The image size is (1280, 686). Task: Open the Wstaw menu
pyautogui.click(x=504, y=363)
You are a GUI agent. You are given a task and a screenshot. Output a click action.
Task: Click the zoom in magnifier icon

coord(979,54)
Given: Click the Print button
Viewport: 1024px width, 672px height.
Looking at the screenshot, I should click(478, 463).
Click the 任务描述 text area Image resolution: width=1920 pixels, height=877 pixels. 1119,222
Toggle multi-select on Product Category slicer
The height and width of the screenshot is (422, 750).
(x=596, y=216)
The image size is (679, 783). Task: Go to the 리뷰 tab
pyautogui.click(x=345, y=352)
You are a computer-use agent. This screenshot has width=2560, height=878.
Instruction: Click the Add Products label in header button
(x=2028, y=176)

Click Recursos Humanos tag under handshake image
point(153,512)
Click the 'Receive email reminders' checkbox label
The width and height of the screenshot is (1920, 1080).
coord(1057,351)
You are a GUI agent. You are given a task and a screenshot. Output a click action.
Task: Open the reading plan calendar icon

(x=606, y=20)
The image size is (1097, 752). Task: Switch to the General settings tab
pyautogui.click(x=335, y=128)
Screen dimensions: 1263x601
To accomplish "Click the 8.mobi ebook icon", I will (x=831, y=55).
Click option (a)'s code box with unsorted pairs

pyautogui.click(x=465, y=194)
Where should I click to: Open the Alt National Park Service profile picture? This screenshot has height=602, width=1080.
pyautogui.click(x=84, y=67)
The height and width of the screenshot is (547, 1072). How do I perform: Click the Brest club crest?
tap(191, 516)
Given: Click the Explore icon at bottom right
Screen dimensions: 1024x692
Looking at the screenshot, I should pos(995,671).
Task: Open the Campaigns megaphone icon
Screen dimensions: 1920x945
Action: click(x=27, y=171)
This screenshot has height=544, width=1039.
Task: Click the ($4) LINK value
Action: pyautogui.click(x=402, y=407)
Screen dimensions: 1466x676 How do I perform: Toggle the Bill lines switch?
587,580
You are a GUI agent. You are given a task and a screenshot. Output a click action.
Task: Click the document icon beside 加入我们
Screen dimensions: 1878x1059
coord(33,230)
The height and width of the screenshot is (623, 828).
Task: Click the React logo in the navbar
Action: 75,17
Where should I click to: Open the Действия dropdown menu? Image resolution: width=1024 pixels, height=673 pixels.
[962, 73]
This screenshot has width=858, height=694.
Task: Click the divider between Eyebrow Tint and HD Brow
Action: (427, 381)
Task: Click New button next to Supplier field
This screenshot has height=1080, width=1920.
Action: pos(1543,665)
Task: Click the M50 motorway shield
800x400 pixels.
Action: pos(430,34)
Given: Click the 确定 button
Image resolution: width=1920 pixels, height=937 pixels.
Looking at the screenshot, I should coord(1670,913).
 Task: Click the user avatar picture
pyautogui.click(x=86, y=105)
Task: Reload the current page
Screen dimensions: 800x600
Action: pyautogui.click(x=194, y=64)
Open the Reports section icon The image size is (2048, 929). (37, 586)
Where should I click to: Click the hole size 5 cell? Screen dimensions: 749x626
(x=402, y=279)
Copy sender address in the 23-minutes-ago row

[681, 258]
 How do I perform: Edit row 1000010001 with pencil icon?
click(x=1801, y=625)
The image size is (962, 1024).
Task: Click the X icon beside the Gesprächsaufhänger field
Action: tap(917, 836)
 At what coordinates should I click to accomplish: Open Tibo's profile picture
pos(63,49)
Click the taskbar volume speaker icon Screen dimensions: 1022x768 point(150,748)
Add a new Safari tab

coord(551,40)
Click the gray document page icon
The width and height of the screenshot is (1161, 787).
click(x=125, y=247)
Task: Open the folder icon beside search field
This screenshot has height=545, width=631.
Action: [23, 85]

* _ABOUT THIS EXERCISE_: Copy, exactly and only, the lines above that begin with the one containing "Toggle multi-select on" and finish with the one containing "Screen dimensions: 1263x601".

* _TASK RESPONSE_:
Toggle multi-select on Product Category slicer
The height and width of the screenshot is (422, 750).
(x=596, y=216)
The image size is (679, 783). Task: Go to the 리뷰 tab
pyautogui.click(x=345, y=352)
You are a computer-use agent. This screenshot has width=2560, height=878.
Instruction: Click the Add Products label in header button
(x=2028, y=176)

Click Recursos Humanos tag under handshake image
point(153,512)
Click the 'Receive email reminders' checkbox label
The width and height of the screenshot is (1920, 1080).
coord(1057,351)
You are a GUI agent. You are given a task and a screenshot. Output a click action.
Task: Open the reading plan calendar icon

(x=606, y=20)
The image size is (1097, 752). Task: Switch to the General settings tab
pyautogui.click(x=335, y=128)
Screen dimensions: 1263x601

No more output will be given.